#### Texto fornecido ####
O contra-ataque da NRA

Os vários adiamentos e derrotas das propostas mais ambiciosas também reflectiam a agitação dos tempos. Edward Kennedy, ainda de luto pelo irmão, não compareceu às votações. E os republicanos que Tydings convenceu não compensaram os democratas do Sul que estavam contra ele.

Os senadores adiaram uma decisão final até depois de um Verão que trouxe ainda mais sinais de que as autoridades estavam a perder o controlo. Às portas da convenção nacional do Partido Democrata, em Chicago, a polícia e a Guarda Nacional espancaram e lançaram gás lacrimogéneo contra manifestantes anti-Vietname; lá dentro, o próprio Partido Democrata estava dividido, com o vice-presidente de Johnson, Hubert Humphrey, um apoiante da guerra, a bater McCarthy na luta pela nomeação.

Quando o Congresso regressou de férias, o Senado passou vários dias a debater antes de aprovar uma versão suavizada da lei, que pôs fim à venda de armas e de munições entre estados e através do correio, e limitou a venda a menores. Mas o licenciamento e o registo nem sequer foram discutidos.

A NRA estava dividida. Na revista American Rifleman – onde Oswald viu o anúncio à espingarda que usou para matar o Presidente Kennedy –, Orth indicou que aprovava a lei, mas com relutância: "Como um todo, a medida parece ser algo com que os desportistas da América podem viver."

Outros, cuja voz em breve viria a prevalecer, sentiram-se ameaçados. "O verdadeiro objectivo era a confiscação das armas", diz hoje Keene.

A crescente influência política do grupo também estava a levantar questões. Em Outubro, o Departamento de Justiça pediu ao FBI que investigasse as actividades de lobbying da NRA, que alguns políticos diziam ultrapassar os limites de uma organização educativa isenta de impostos.

No final desse mês, no dia 22 de Outubro, Califano viu um Presidente Johnson "furioso" a promulgar uma lei suavizada. O Presidente leu a declaração com os olhos em baixo, e só levantou a cabeça para lamentar que a lei não desse segurança a um país que tinha agora "mais armas do que famílias".

"Se queremos manter as armas longe das mãos dos criminosos, dos loucos e dos irresponsáveis, então temos de aprovar o licenciamento", disse Johnson. "Se queremos identificar rapidamente um criminoso armado, então temos de aprovar o registo."

O Presidente virou a sua fúria para a NRA. "As vozes que bloquearam estas cláusulas de segurança não foram as vozes de uma nação indignada", disse, repetindo a frase que tinha proferido quatro meses antes, aquando da morte de Robert Kennedy. "Foram as vozes de um lobby poderoso, um lobby das armas, que levou a melhor desta vez, num ano de eleições."
#### Material fornecido ####
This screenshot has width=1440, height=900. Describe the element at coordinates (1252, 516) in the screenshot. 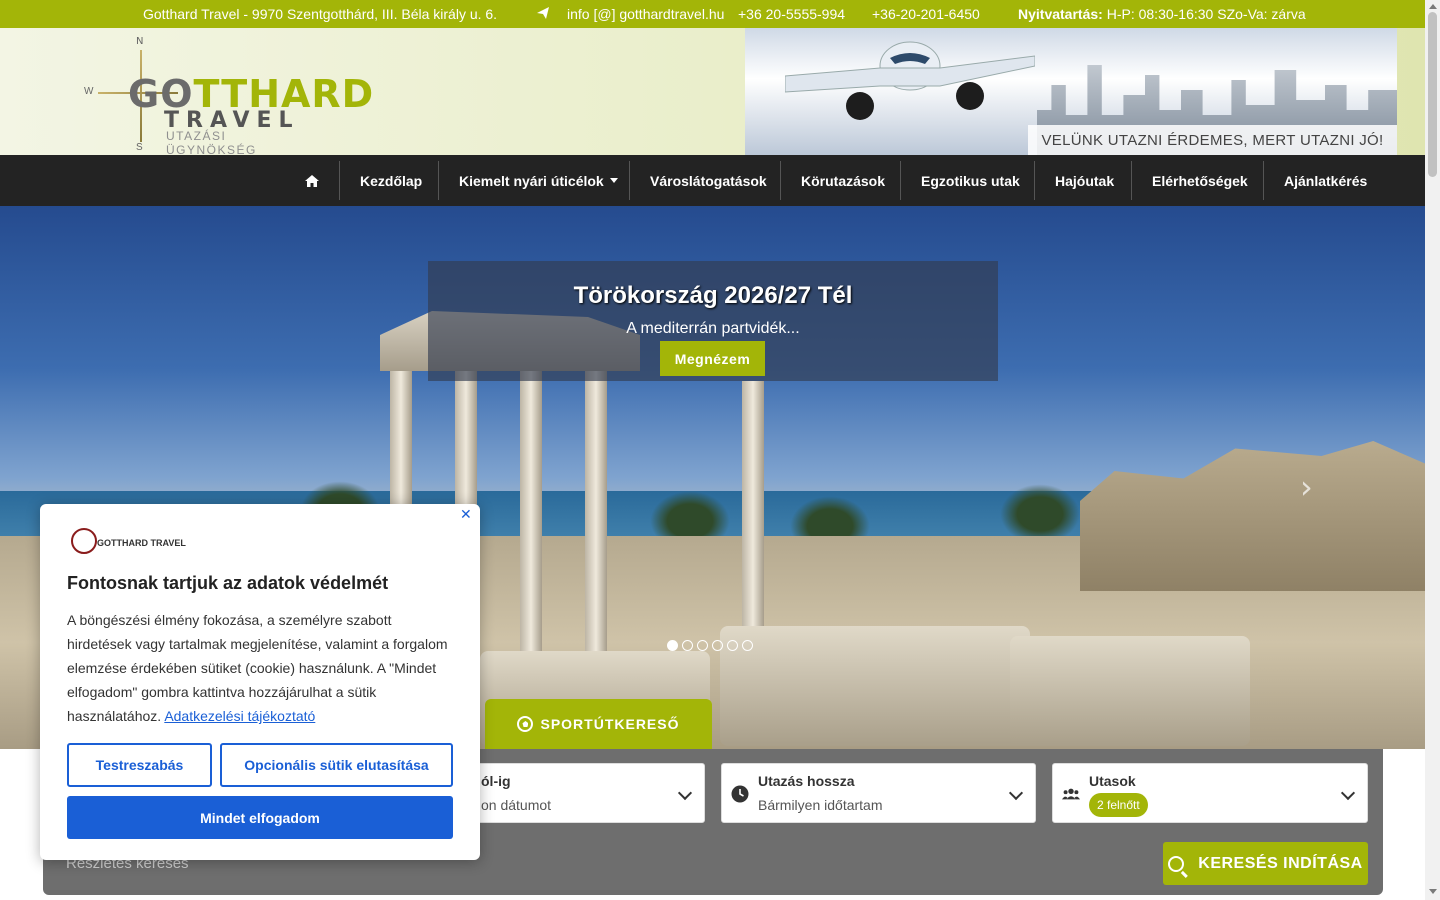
####
**Teste a compreensão:**
1/ Indique se cada afirmação está de acordo com o texto sobre a NRA, respondendo sim ou não e citando as palavras do texto que o decidem: (a) Edward Kennedy compareceu às votações; (b) a versão aprovada pelo Senado limitou a venda a menores; (c) Orth rejeitou a lei sem qualquer reserva.
2/ Escreva a continuação do texto sobre a NRA, começando depois da última frase.

**Respostas:**
1/
(a) Não: «Edward Kennedy, ainda de luto pelo irmão, não compareceu às votações.»
(b) Sim: «e limitou a venda a menores»
(c) Não: «Orth indicou que aprovava a lei, mas com relutância»

2/
Arsenal e poder

Johnson não podia antecipar o poder e o alcance com que essas vozes acabaram por se impor muito para além de 1968. Nem podia saber de que forma o arsenal de armas nos EUA iria crescer, com a contagem per capita a duplicar para uma arma por pessoa hoje em dia. E que as cláusulas dessa lei suavizada viriam a ser pura e simplesmente apagadas pelo Congresso nos anos seguintes.

Nas semanas a seguir à promulgação da lei, no dia 5 de Novembro, Nixon venceu as eleições presidenciais, cristalizando as ansiedades dos tempos na sua promessa de restabelecer a lei e a ordem.

Em Dezembro, segundo mostram documentos do FBI, Orth registou a NRA como um grupo de lobby – um reconhecimento tácito do seu trabalho recente e dos seus objectivos, preparando-se para criar um departamento de lobbying que viria a mudar o debate sobre as armas no meio século seguinte.

O potencial político da NRA tornou-se claro em 1970, quando Tydings se candidatou à reeleição.

O democrata do Maryland era visto como um vencedor à partida, apesar dos sinais de oposição que iam aparecendo em cartazes em zonas rurais com frases a favor das armas. No dia da eleição, Keene, então um conselheiro de Nixon, estava a acompanhar os resultados na Casa Branca quando decidiu ligar a um amigo para saber como é que as coisas estavam a correr no Maryland.

A resposta foi surpreendente. Tydings estava a caminho de ser derrotado.

"Fora da cidade de Baltimore", recorda Keene, "havia longas filas com carrinhas todo-o-terreno nas secções de voto, com suportes para armas bem visíveis na parte de trás."